3) if you want to display the MOST-RECENT POST from all your students' blogs (nothing random), you can use one of the options suggested here, the Grazr widget (that sounds cool; I have not used it), or you can use the RSSMix service to combine all your feeds into a single feed and use Feed2JS.org to convert that feed into a javascript.

I hope that helps! I'm lazy and so I take the easy way out of just linking to my students' blogs rather than gathering feeds for redisplay. I do SUBSCRIBE to my students' blogs using the feed, which is such a great way to keep an eye on their work without dominating the discussion - if you use Bloglines, for example, to subscribe to your students' blogs it is super-easy to make an automatic blogroll javascript which you can also display in your blog. Bloglines lets you collect your feeds into folders, and it will give you a simple javascript that will display links to all the feeds in a specific folder which you can then put into your blog template as a blogroll.
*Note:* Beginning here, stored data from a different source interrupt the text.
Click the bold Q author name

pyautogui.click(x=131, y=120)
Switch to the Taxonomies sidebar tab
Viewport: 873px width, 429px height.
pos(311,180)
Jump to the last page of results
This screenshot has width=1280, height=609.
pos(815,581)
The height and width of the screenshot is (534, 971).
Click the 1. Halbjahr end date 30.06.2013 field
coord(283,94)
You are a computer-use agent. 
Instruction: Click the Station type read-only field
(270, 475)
I don't know what feed reader you use, but I am guessing that other feed readers offer this same service as Bloglines does, automatically generating some kind of javascript blogroll based on your feeds (if not - think about switching to Bloglines; I think it has wonderful features).

the power of javascript: it is amazing.
I was intrigued by the whole RSSMix thing and I tried it - it did not work for my feeds, but I found another remix service which automatically generates a webpage for you of the most recent posts in the blogs you have combined. that's pretty slick! so you might consider that, too.
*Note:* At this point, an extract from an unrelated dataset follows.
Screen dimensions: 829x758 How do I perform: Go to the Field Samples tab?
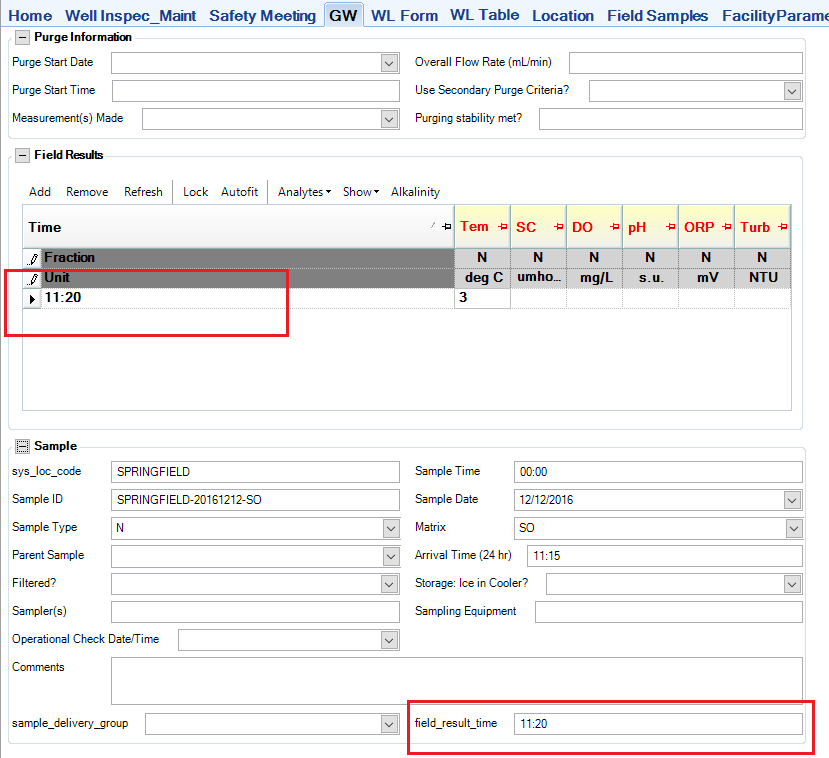click(x=657, y=15)
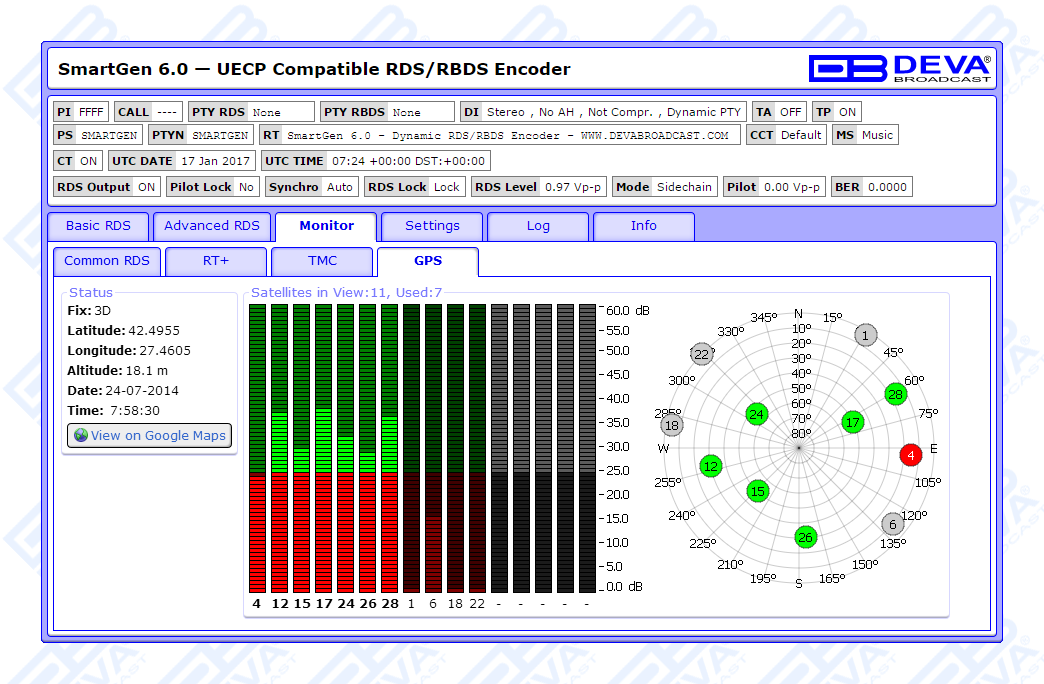1044x684 pixels.
Task: Click View on Google Maps button
Action: tap(150, 435)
here's the page is created for my smallest class, which has just 13 students in it -
World Literature Blogs: Most Recent Posts

the service was FeedBlendr.com - and it is SUPER easy to use. it will generate a combined RSS feed, a webpage (as in this sample), plus a javascript - although the javascript does not have all the possible configuration options which you can get with Feed2JS.org.
Hi Amy and all,

If you are feeling ambitious, Yahoo! Pipes can do this and much much more. I was impressed with how easy it was to do simple tasks like collecting and filtering feeds, though maybe not as easy as a service that was created just for that purpose as with some of the examples above.

Dan
hi Dan, do you have a webpage up where you are redisplaying some Yahoo!Pipes results on an actual webpage? I would love to see that! I looked at Yahoo!Pipes and it looked both powerful and intimidating, but I think I would really benefit from learning how to use something like that. if you can explain how you have used it or have links to a tutorial or something you would recommend, I would really appreciate it. it is something on my life of "things to learn" and I am hoping for a little human guidance, since I definitely did not get into the groove of the thing the first time I looked at it.

:-)
hi Amy, it's me again - I really have to thank you for prodding me to play around with this some more!
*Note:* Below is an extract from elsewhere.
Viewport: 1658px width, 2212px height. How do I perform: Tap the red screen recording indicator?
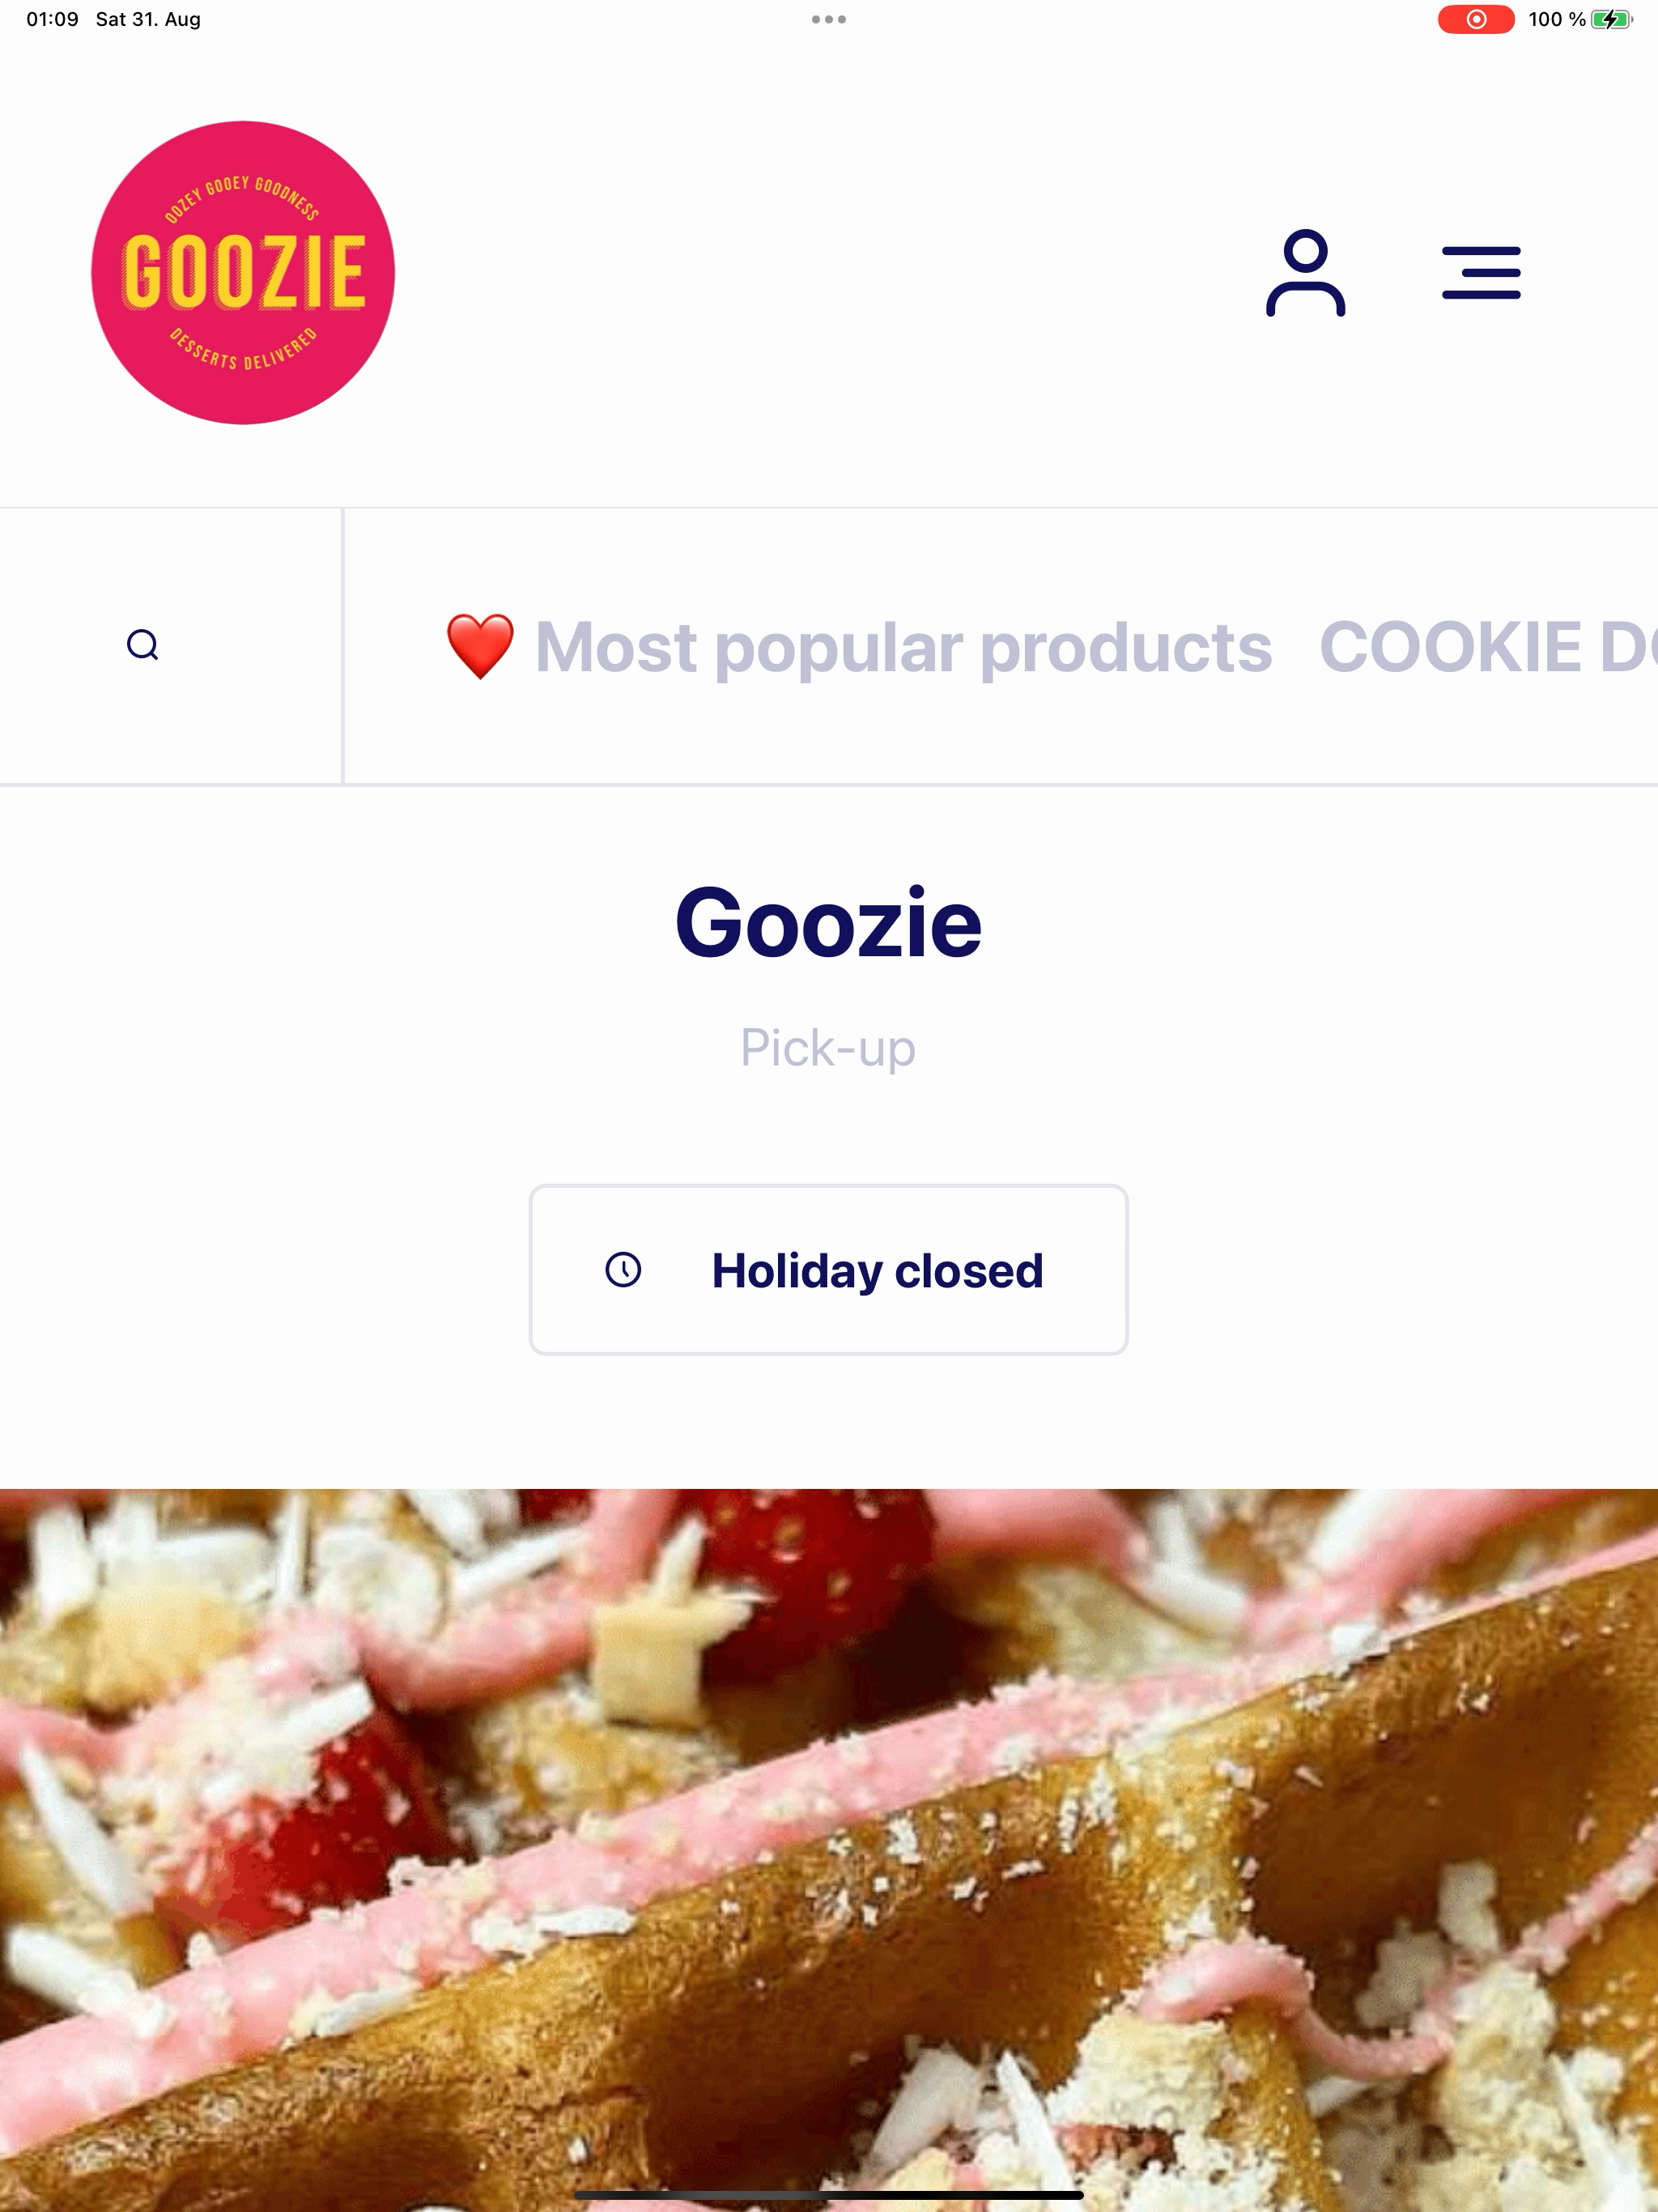(x=1476, y=19)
anyway, I went ahead and did a Random Recent Post script - and it wasn't that hard at all! ha! so anyway, here's how it turned out for me; I've added it to a webpage instead of to a blog, but the idea is the same -

I created a javascript using Feed2JS.org to display the most recent post from each of my students' blogs, and then I pasted those javasripts into a RotateContent.com random table to generate a single javascript which displays one of those javascripts to do it -

it took about 20 minutes, and I think it is worth it! my students will get a kick out of seeing a recent random blog post every time they look at this webpage, and they look at this webpage several times a week in the class. yeah!!!

World Literature Links - including a recent random blog post!

I'm going to add something like this to my two other class pages later this afternoon.

THANK YOU SO MUCH FOR YOUR QUESTION. you really prodded me to experiment!